* [Exercise details] For the entries below, the expected answer is the line with "kernel-desktop586-6.6.93-1.mga9.i586.rpm (139, 996)", the line with "kernel-desktop-6.18.35-1.mga10-1-1.mga10.aarch64.html (20, 823)", and every line between them, exactly as written, and nothing more.

──────────

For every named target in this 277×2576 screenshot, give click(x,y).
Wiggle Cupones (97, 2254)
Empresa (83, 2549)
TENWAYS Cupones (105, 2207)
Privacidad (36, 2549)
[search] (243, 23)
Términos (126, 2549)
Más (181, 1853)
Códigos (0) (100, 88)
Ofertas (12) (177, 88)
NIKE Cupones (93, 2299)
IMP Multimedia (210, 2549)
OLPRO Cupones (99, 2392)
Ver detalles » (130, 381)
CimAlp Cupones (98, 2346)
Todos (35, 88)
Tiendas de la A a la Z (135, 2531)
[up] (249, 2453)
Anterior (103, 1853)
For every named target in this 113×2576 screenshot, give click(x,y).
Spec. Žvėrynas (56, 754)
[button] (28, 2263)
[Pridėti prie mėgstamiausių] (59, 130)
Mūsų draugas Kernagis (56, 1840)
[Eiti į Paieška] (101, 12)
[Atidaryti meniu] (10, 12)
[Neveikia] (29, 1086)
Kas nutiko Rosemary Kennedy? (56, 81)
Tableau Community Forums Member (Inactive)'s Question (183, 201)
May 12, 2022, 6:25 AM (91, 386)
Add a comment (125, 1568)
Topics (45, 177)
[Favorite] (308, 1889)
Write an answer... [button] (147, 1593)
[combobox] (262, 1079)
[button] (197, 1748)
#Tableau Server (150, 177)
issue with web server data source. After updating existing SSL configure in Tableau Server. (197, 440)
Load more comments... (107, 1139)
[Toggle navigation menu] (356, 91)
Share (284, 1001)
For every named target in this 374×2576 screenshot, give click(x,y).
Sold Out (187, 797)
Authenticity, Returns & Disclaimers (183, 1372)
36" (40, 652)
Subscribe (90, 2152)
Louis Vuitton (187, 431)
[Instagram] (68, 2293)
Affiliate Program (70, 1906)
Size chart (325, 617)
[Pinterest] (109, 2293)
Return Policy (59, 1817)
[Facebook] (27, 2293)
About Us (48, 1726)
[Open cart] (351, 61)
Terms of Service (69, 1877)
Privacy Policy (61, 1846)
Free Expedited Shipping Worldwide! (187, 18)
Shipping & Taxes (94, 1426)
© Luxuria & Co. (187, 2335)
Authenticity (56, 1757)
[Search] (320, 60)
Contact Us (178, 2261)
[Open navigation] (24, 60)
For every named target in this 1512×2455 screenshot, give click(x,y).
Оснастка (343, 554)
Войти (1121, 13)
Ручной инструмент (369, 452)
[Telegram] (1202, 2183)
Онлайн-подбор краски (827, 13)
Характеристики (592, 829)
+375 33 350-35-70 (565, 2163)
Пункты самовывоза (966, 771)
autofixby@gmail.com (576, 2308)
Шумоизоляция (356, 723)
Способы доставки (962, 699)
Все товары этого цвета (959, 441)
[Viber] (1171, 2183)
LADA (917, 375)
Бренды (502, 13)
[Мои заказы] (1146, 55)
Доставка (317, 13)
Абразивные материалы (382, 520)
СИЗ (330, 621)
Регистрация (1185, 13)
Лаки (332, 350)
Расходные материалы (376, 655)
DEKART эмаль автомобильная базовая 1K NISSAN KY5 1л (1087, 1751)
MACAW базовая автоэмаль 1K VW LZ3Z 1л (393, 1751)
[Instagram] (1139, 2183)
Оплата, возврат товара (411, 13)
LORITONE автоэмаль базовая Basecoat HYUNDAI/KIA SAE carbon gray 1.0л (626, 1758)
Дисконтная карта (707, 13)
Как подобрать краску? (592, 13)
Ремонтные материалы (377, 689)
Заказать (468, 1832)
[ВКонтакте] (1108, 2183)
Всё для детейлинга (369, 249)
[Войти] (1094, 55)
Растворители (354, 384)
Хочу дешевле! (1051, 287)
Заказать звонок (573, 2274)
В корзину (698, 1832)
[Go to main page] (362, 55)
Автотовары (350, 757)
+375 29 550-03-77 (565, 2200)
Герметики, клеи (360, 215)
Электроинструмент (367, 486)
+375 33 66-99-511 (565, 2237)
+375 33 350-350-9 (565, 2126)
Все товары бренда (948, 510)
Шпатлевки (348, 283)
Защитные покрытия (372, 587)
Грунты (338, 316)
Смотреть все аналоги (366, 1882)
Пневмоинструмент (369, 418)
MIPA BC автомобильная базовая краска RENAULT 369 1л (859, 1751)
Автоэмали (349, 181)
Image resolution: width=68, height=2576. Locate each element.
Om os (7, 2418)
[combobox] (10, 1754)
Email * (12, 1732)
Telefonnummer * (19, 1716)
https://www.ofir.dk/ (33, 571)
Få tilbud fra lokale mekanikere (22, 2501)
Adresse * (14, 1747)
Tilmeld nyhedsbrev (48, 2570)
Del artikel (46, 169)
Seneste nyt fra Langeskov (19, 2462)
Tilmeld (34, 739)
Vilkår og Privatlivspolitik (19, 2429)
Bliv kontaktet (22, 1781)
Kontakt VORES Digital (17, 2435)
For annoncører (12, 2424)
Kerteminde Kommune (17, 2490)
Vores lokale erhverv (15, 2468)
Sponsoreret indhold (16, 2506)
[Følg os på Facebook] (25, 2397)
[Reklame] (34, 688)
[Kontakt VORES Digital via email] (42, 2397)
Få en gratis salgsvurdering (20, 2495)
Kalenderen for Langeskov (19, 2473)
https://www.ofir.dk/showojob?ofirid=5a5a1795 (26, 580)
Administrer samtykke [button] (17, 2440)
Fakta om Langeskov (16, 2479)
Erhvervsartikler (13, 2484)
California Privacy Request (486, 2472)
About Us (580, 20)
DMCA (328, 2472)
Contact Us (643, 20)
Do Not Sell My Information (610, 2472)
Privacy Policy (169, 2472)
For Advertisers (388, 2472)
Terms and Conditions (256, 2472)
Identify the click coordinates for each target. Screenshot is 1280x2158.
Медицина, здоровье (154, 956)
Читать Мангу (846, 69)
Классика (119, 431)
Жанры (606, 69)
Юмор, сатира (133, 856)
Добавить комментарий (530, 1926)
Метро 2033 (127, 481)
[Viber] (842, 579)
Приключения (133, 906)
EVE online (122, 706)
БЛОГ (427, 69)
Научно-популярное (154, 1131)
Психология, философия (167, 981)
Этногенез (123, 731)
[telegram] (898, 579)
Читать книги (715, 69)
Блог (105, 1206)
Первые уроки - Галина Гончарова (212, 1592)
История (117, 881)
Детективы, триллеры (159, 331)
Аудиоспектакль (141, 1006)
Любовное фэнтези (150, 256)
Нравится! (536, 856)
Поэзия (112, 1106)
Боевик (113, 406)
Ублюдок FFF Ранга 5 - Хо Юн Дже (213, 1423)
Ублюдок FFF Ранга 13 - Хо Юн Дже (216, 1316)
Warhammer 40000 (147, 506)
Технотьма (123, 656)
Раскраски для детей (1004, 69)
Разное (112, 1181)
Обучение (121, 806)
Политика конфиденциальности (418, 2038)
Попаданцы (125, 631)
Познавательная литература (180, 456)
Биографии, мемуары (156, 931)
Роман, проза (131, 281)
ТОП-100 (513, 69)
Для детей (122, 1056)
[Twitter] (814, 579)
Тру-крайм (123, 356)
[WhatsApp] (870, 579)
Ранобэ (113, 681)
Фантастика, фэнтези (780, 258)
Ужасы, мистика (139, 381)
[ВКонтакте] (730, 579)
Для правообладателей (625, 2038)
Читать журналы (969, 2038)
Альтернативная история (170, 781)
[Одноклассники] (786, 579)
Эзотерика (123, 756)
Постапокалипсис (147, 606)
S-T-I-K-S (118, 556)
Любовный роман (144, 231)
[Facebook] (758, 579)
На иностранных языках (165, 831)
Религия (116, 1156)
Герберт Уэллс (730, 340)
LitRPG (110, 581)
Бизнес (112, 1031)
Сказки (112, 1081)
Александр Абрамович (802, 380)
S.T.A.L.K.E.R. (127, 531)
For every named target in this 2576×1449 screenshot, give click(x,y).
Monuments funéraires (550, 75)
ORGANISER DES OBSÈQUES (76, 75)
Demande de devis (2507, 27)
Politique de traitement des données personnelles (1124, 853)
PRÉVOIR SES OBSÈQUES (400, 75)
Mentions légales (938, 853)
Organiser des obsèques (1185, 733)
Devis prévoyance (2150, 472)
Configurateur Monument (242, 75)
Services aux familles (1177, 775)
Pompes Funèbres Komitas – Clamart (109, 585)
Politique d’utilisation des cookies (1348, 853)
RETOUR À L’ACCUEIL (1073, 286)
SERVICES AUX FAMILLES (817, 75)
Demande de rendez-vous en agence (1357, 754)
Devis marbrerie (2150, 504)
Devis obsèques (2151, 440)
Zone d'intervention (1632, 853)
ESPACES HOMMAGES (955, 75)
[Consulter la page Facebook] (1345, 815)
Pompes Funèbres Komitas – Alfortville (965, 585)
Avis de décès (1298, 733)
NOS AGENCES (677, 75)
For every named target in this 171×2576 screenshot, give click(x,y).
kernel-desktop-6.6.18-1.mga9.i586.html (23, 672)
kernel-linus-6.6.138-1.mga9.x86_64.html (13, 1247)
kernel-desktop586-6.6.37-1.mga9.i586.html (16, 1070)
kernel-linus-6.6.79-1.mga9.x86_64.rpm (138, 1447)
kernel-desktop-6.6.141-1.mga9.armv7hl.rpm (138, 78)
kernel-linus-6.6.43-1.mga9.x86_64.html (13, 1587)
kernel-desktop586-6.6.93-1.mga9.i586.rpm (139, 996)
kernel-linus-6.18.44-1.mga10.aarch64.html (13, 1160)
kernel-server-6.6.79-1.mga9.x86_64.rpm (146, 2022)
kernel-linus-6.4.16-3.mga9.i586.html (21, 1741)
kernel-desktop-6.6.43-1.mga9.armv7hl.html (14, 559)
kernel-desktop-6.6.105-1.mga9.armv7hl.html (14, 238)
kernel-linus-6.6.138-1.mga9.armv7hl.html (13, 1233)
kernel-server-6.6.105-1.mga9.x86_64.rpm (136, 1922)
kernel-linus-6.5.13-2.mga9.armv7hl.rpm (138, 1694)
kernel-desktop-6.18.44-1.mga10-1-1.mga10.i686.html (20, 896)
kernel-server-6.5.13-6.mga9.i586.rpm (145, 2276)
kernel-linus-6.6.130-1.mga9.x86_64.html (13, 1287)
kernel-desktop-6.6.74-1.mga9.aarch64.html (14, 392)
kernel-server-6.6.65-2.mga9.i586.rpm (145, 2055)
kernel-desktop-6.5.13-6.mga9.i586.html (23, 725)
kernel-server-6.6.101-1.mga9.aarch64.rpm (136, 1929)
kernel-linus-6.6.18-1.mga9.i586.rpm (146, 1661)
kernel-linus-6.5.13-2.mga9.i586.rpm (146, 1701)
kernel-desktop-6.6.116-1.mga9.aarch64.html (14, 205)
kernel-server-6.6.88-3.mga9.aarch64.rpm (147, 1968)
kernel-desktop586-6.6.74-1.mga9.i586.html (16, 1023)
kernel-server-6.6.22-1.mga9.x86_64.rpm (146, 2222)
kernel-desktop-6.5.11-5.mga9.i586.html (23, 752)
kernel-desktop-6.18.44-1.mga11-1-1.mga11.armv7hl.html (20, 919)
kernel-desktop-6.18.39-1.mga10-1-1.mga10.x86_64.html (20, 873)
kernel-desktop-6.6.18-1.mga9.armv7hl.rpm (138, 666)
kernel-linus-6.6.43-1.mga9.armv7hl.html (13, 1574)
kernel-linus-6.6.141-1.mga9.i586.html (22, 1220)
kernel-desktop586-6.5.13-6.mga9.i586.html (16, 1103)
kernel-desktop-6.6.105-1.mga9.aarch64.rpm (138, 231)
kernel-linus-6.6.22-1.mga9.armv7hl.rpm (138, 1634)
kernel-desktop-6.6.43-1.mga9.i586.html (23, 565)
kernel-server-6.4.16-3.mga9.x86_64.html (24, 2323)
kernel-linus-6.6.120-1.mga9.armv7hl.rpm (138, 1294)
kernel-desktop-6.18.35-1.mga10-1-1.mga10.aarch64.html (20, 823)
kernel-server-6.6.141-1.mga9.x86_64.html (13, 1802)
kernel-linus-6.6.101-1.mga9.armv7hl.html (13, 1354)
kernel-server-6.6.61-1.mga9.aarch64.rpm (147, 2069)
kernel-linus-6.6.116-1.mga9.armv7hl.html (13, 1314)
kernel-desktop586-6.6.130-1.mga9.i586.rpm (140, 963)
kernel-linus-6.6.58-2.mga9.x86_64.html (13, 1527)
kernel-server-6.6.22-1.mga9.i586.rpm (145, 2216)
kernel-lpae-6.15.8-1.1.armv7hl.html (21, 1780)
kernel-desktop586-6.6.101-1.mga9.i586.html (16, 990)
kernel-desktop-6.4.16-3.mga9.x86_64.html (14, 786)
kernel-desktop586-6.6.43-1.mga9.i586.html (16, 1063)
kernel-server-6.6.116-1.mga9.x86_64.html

──────────

* [Response]
kernel-desktop586-6.6.93-1.mga9.i586.rpm (139, 996)
kernel-linus-6.18.44-1.mga10.aarch64.html (13, 1160)
kernel-server-6.6.79-1.mga9.x86_64.rpm (146, 2022)
kernel-linus-6.4.16-3.mga9.i586.html (21, 1741)
kernel-desktop-6.6.43-1.mga9.armv7hl.html (14, 559)
kernel-desktop-6.6.105-1.mga9.armv7hl.html (14, 238)
kernel-linus-6.6.138-1.mga9.armv7hl.html (13, 1233)
kernel-server-6.6.105-1.mga9.x86_64.rpm (136, 1922)
kernel-linus-6.5.13-2.mga9.armv7hl.rpm (138, 1694)
kernel-desktop-6.18.44-1.mga10-1-1.mga10.i686.html (20, 896)
kernel-server-6.5.13-6.mga9.i586.rpm (145, 2276)
kernel-linus-6.6.130-1.mga9.x86_64.html (13, 1287)
kernel-desktop-6.6.74-1.mga9.aarch64.html (14, 392)
kernel-server-6.6.65-2.mga9.i586.rpm (145, 2055)
kernel-desktop-6.5.13-6.mga9.i586.html (23, 725)
kernel-server-6.6.101-1.mga9.aarch64.rpm (136, 1929)
kernel-linus-6.6.18-1.mga9.i586.rpm (146, 1661)
kernel-linus-6.5.13-2.mga9.i586.rpm (146, 1701)
kernel-desktop-6.6.116-1.mga9.aarch64.html (14, 205)
kernel-server-6.6.88-3.mga9.aarch64.rpm (147, 1968)
kernel-desktop586-6.6.74-1.mga9.i586.html (16, 1023)
kernel-server-6.6.22-1.mga9.x86_64.rpm (146, 2222)
kernel-desktop-6.5.11-5.mga9.i586.html (23, 752)
kernel-desktop-6.18.44-1.mga11-1-1.mga11.armv7hl.html (20, 919)
kernel-desktop-6.18.39-1.mga10-1-1.mga10.x86_64.html (20, 873)
kernel-desktop-6.6.18-1.mga9.armv7hl.rpm (138, 666)
kernel-linus-6.6.43-1.mga9.armv7hl.html (13, 1574)
kernel-linus-6.6.141-1.mga9.i586.html (22, 1220)
kernel-desktop586-6.5.13-6.mga9.i586.html (16, 1103)
kernel-desktop-6.6.105-1.mga9.aarch64.rpm (138, 231)
kernel-linus-6.6.22-1.mga9.armv7hl.rpm (138, 1634)
kernel-desktop-6.6.43-1.mga9.i586.html (23, 565)
kernel-server-6.4.16-3.mga9.x86_64.html (24, 2323)
kernel-linus-6.6.120-1.mga9.armv7hl.rpm (138, 1294)
kernel-desktop-6.18.35-1.mga10-1-1.mga10.aarch64.html (20, 823)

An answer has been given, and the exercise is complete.